Task set
a. According to the QAD earnings text, what were the company's revenues for the nine-month period?
b. Rewrite everything in the QAD earnings text from "For the full year, QAD" down to "for the fiscal year.", swapping "earnings projections" for "profit projections".

Page text
=-=-=

The performance helped the company make up for a lackluster first half of the fiscal year. In the nine-month period, QAD's revenues were $169.1 million, up slightly from the $165.4 million posted in the comparable period last year. Net income was $3.5 million, or 10 cents per diluted share, which included pre-tax stock compensation expenses of $3.8 million, or 7 cents per diluted share net of tax. In the same nine-month period last year, net income was $9 million, or 27 cents per diluted share, which included $800,000 in tax benefits and a $500,000 benefit from an insurance settlement, offset by $1.1 million related to facility exit costs.
Cash and equivalents at the end of the third quarter were down $9.6 million from the $59.9 million on the books at the beginning of the fiscal year due to costs related to acquisitions and the company's stock repurchase plan, Lender said.
For the full year, QAD revised its revenue expectations downward and narrowed its earnings projections from guidance provided earlier in the year. The company now expects revenue of between $233 million and $237 million, and earnings of between 18 cents and 24 cents per diluted share for the fiscal year.
Despite continuing market challenges, Karl Lopker remained upbeat about QAD's prospects. "Overall, we are still seeing a positive attitude in our customer and prospect base, as shown by the increase in our funnel from last year," he said. "We do have some concerns over the manufacturing activity indexes in the U.S., although overall the larger economic situation appears to remain positive. Our guidance for the full year remains consistent with these trends."

=-=-=

Data segment
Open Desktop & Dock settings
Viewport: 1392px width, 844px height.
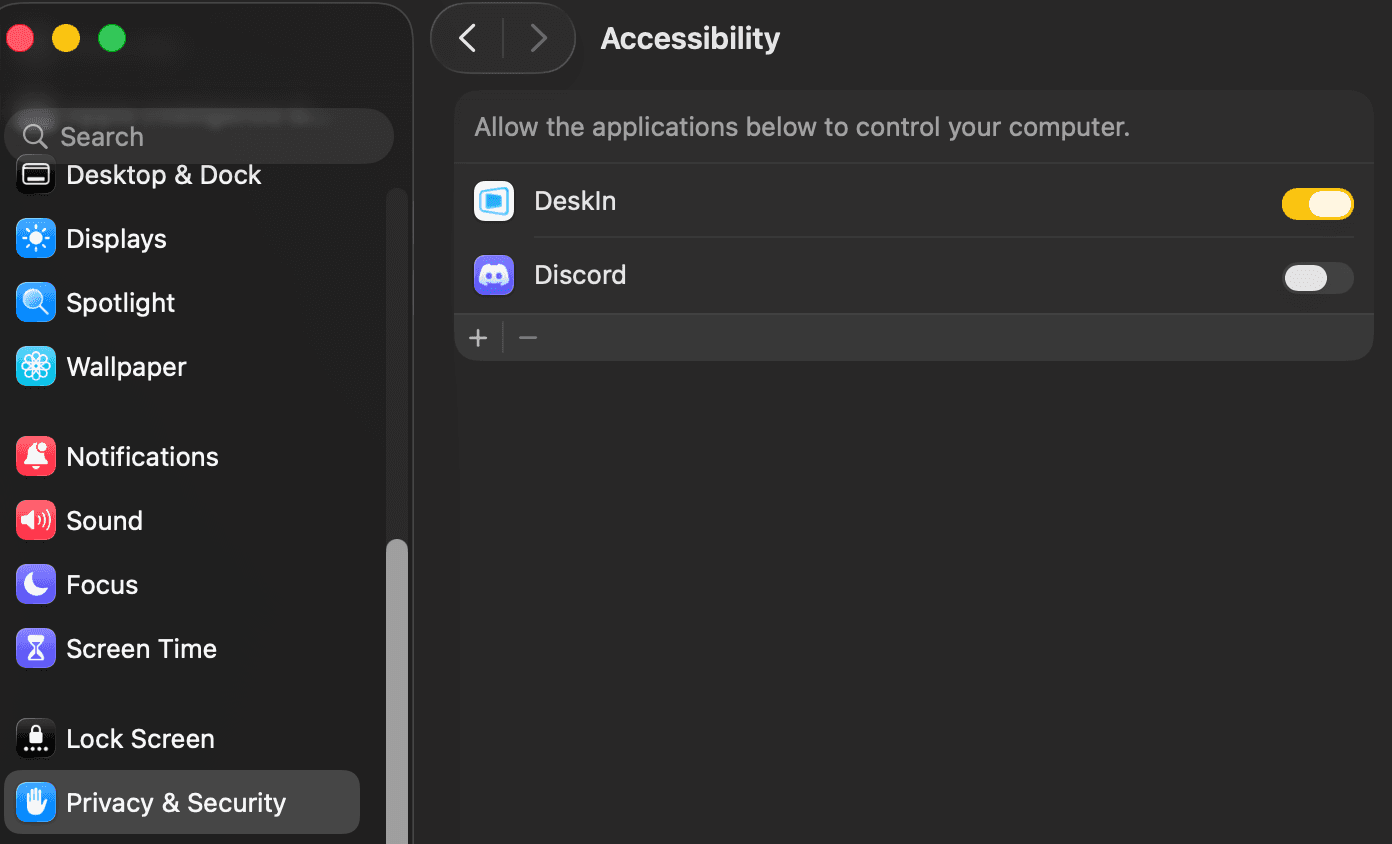(x=163, y=175)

=-=-=

Exercise results
a. $169.1 million

b.
For the full year, QAD revised its revenue expectations downward and narrowed its profit projections from guidance provided earlier in the year. The company now expects revenue of between $233 million and $237 million, and earnings of between 18 cents and 24 cents per diluted share for the fiscal year.